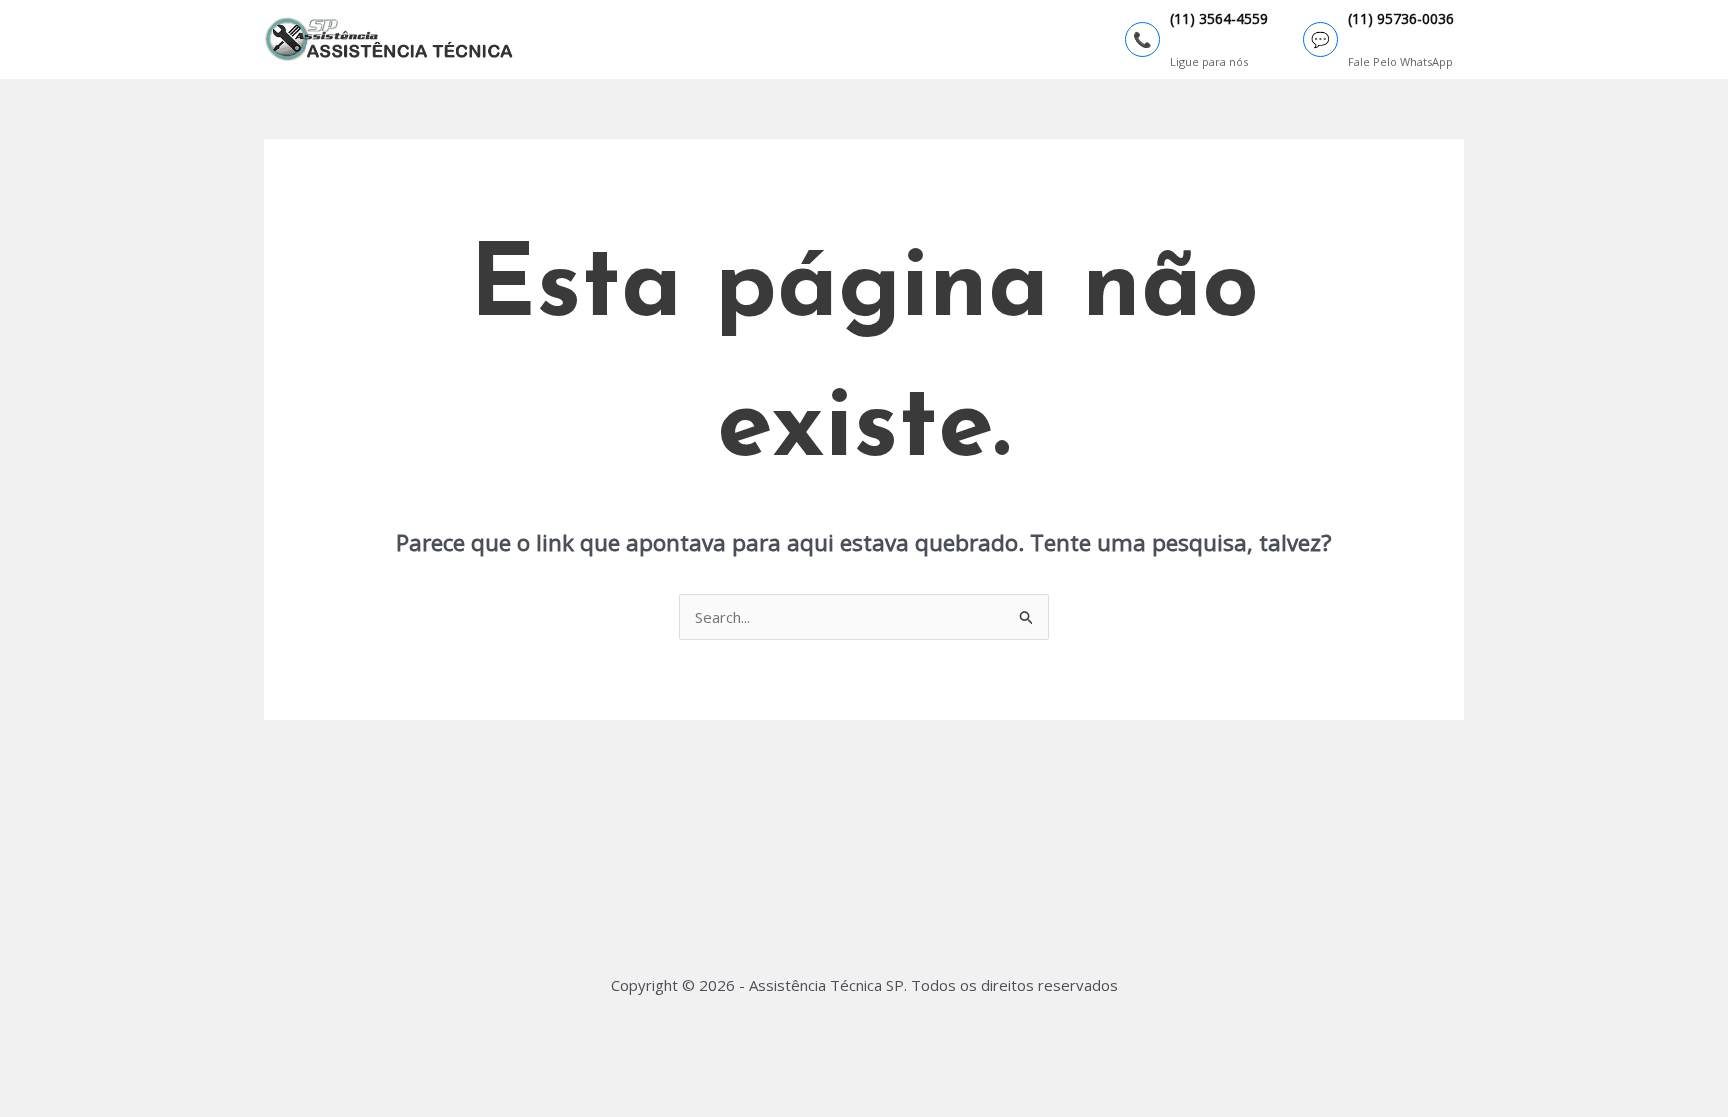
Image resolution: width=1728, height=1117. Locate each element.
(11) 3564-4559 (1219, 19)
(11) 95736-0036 (1401, 19)
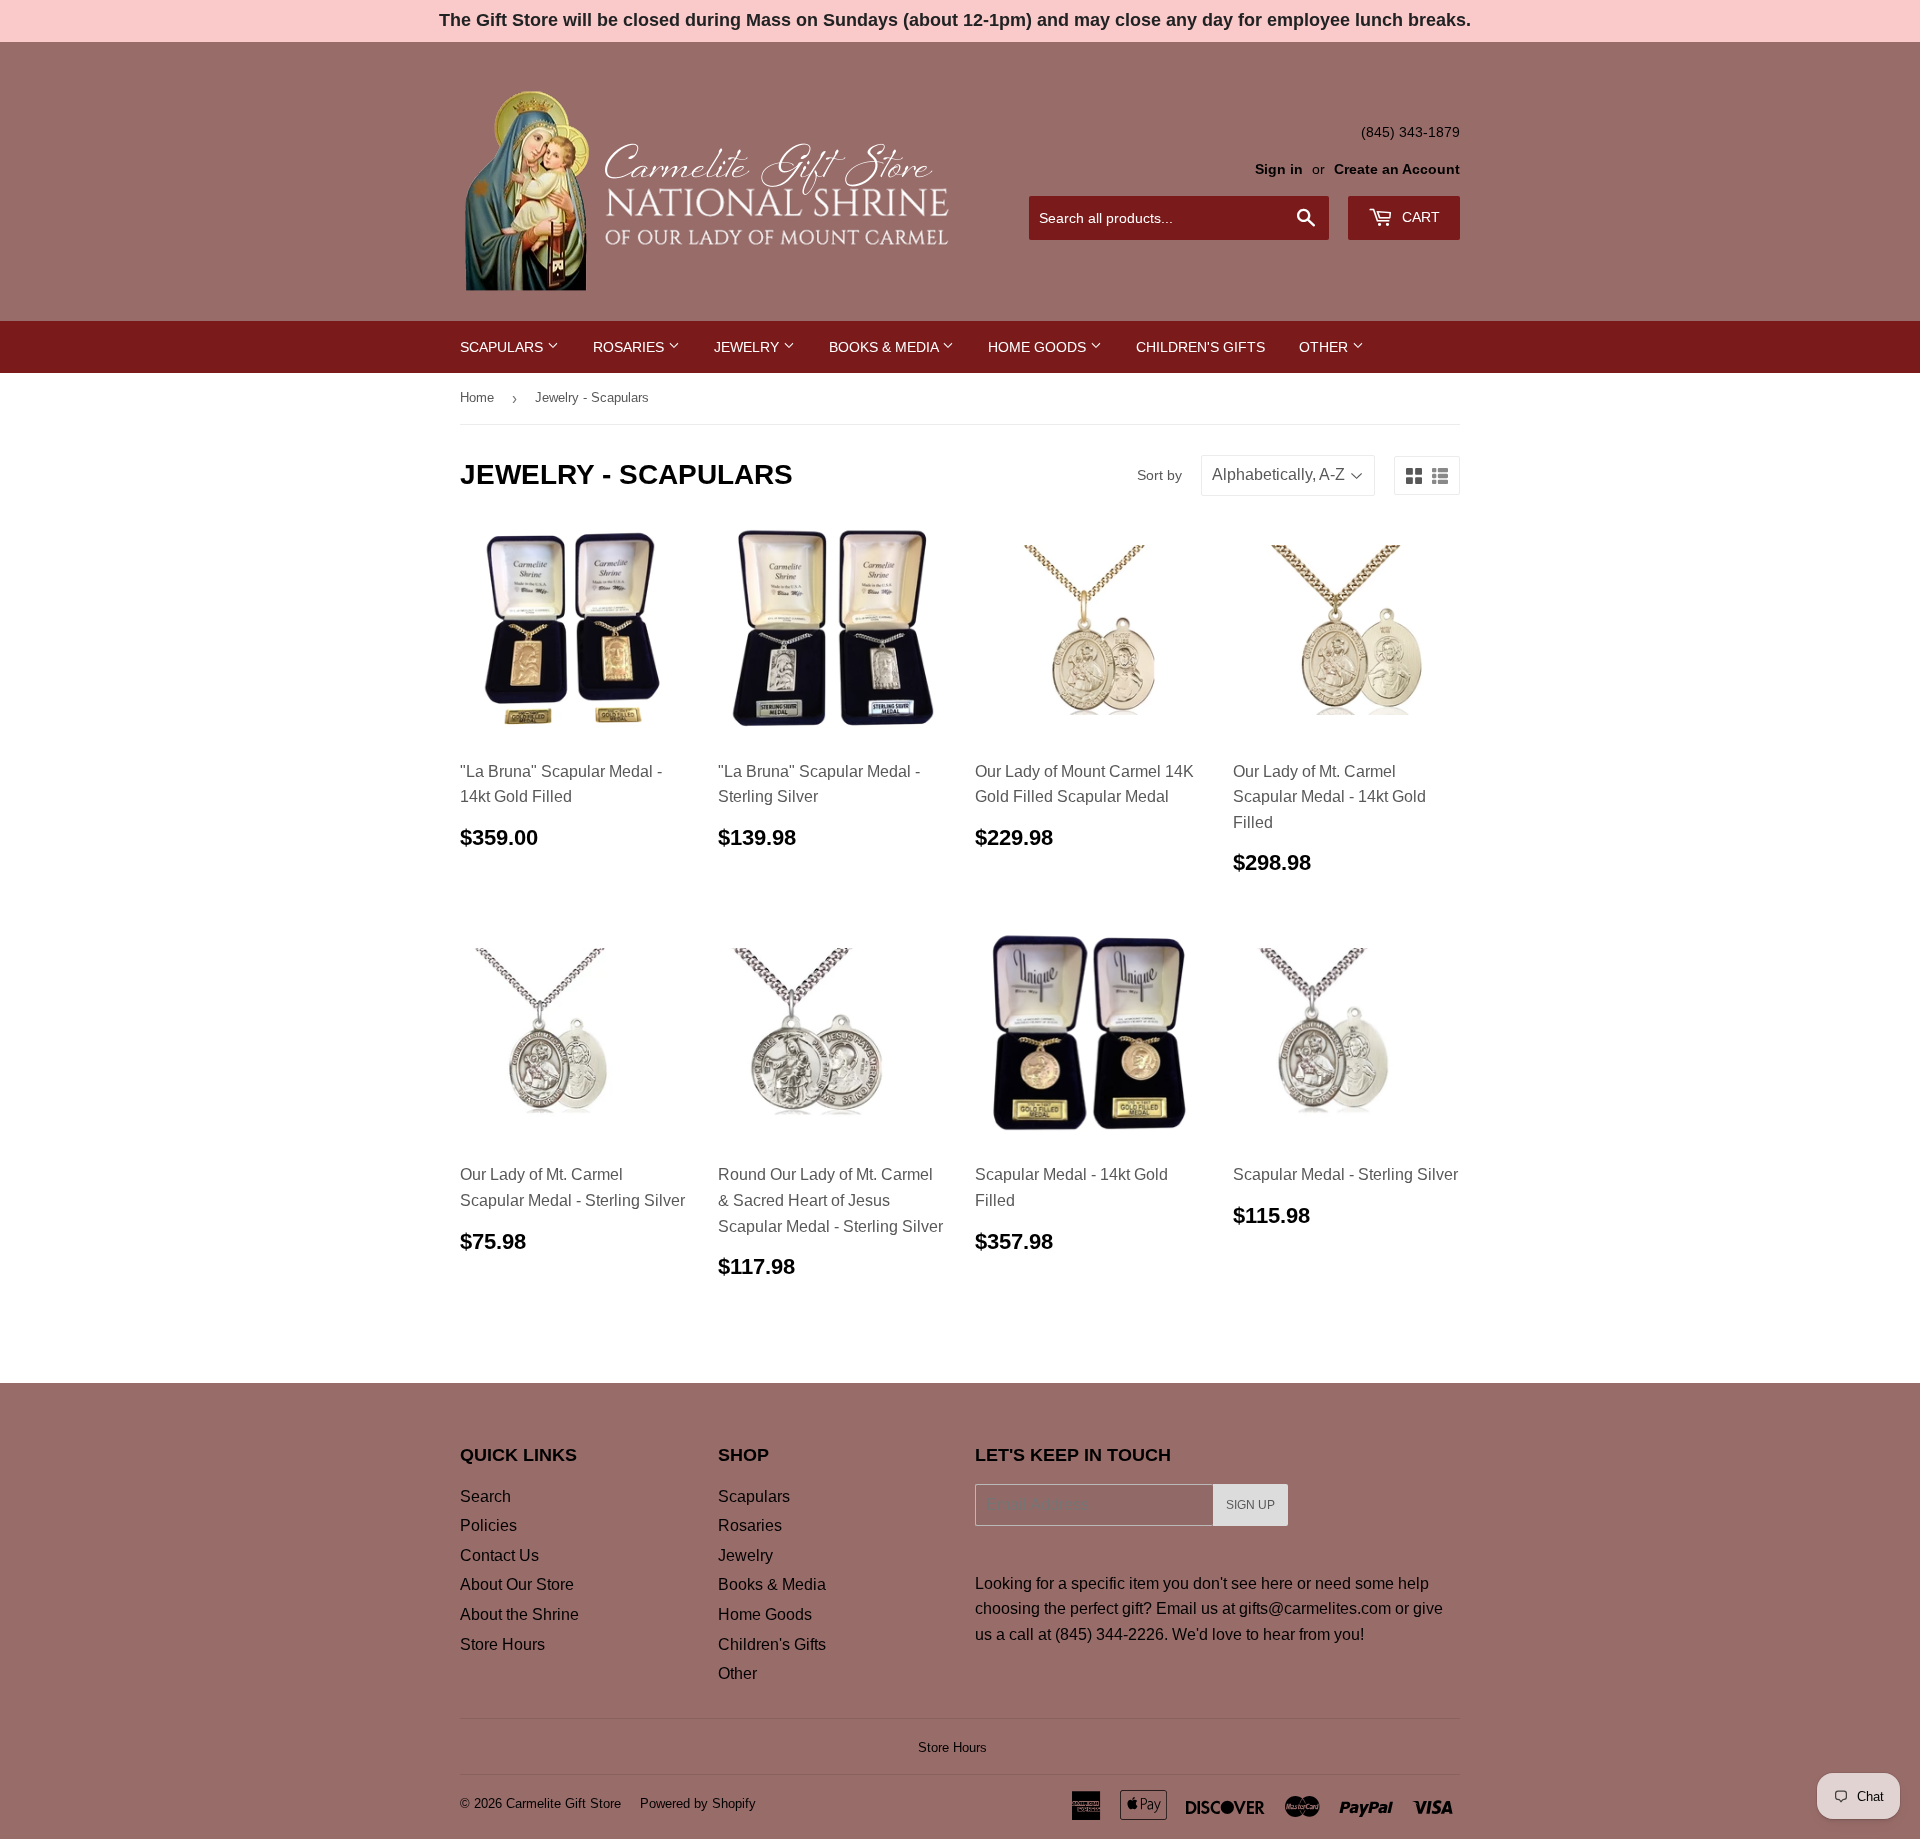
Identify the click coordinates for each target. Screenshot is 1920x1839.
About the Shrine (519, 1614)
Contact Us (499, 1555)
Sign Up (1250, 1505)
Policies (488, 1525)
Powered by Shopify (698, 1803)
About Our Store (517, 1584)
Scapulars (503, 347)
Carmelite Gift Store (563, 1803)
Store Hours (502, 1644)
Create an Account (1397, 169)
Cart (1419, 217)
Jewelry (748, 347)
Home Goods (1039, 347)
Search (485, 1496)
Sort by (1159, 475)
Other (1325, 347)
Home (477, 397)
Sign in (1279, 169)
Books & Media (885, 347)
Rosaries (630, 347)
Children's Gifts (1200, 347)
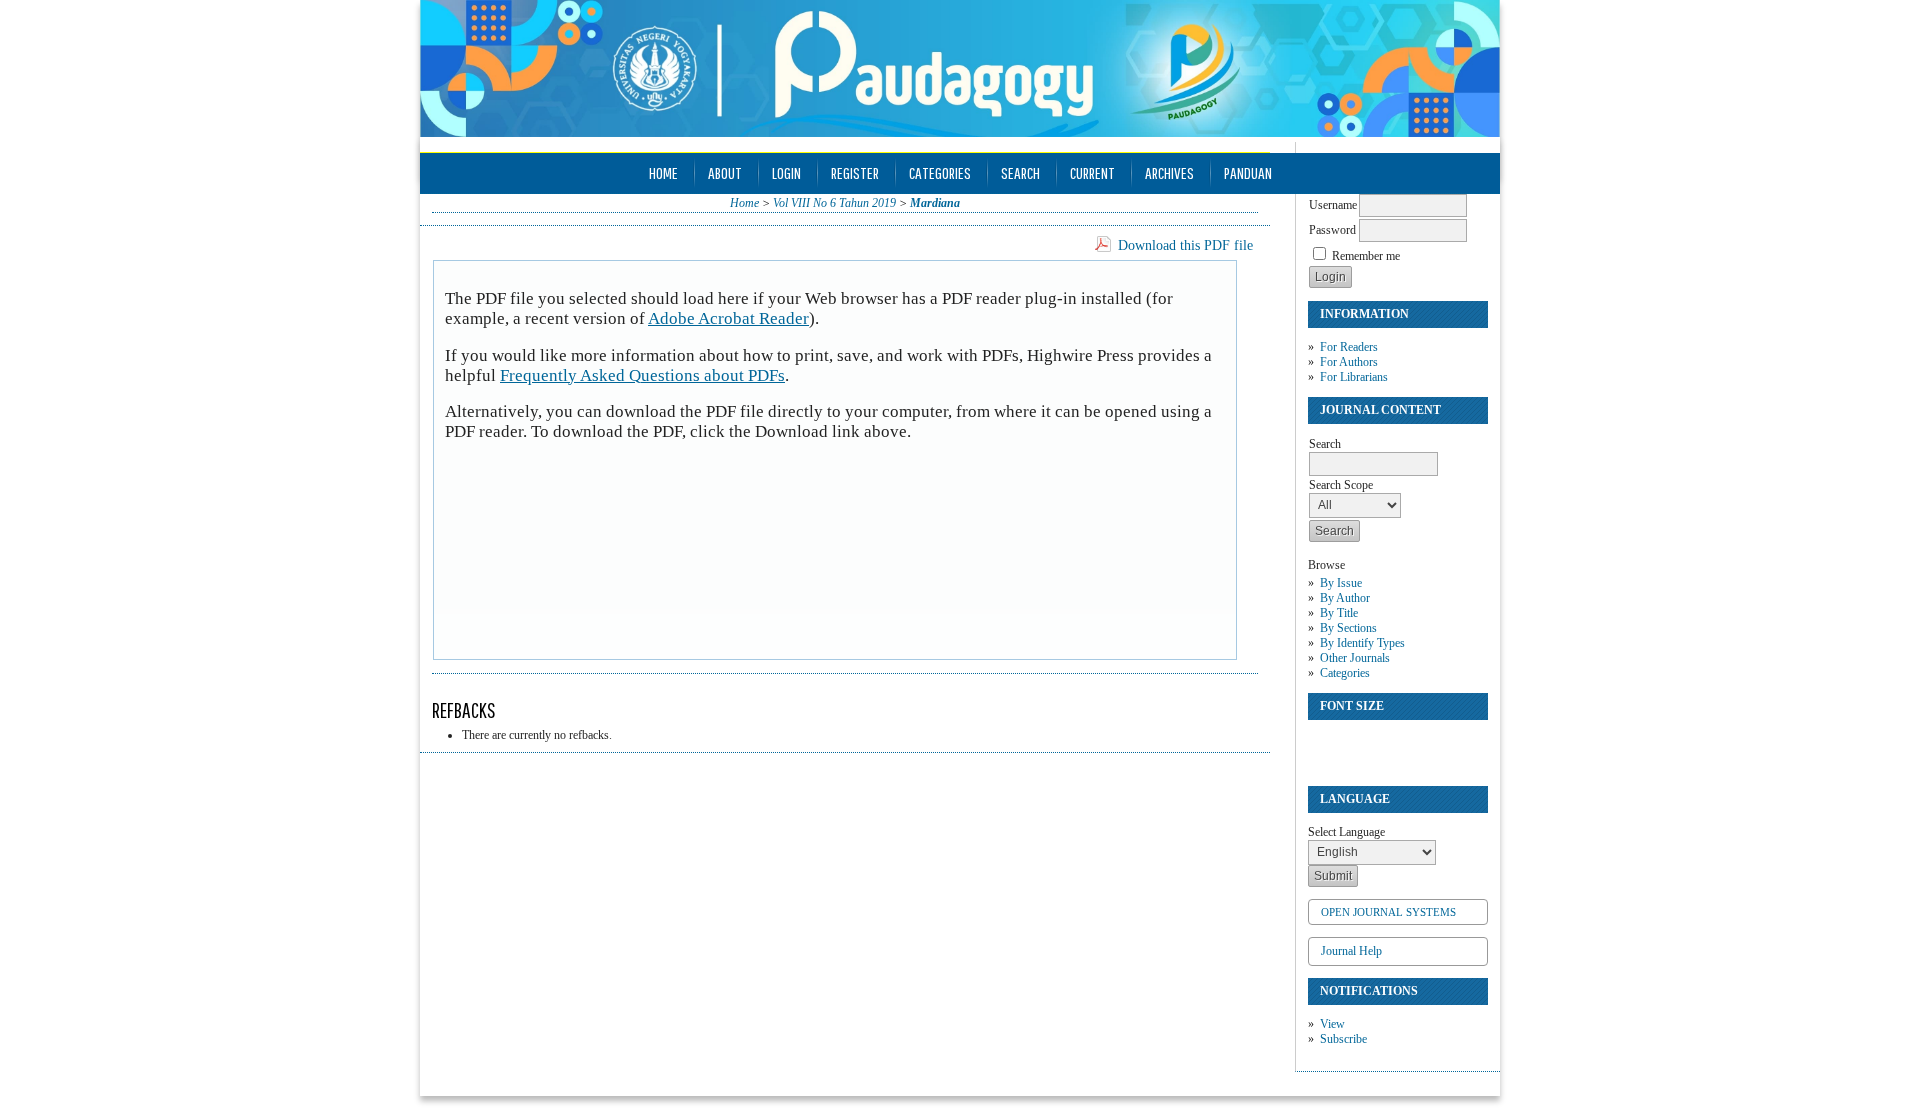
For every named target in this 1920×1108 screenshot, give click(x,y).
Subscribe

__What the task asks__.
What lines in the listing above hold the string "each"? List them.

__Task output__.
Image resolution: width=1728, height=1117. Locate each element.
Identify the click coordinates for each target. Screenshot is 1920x1839.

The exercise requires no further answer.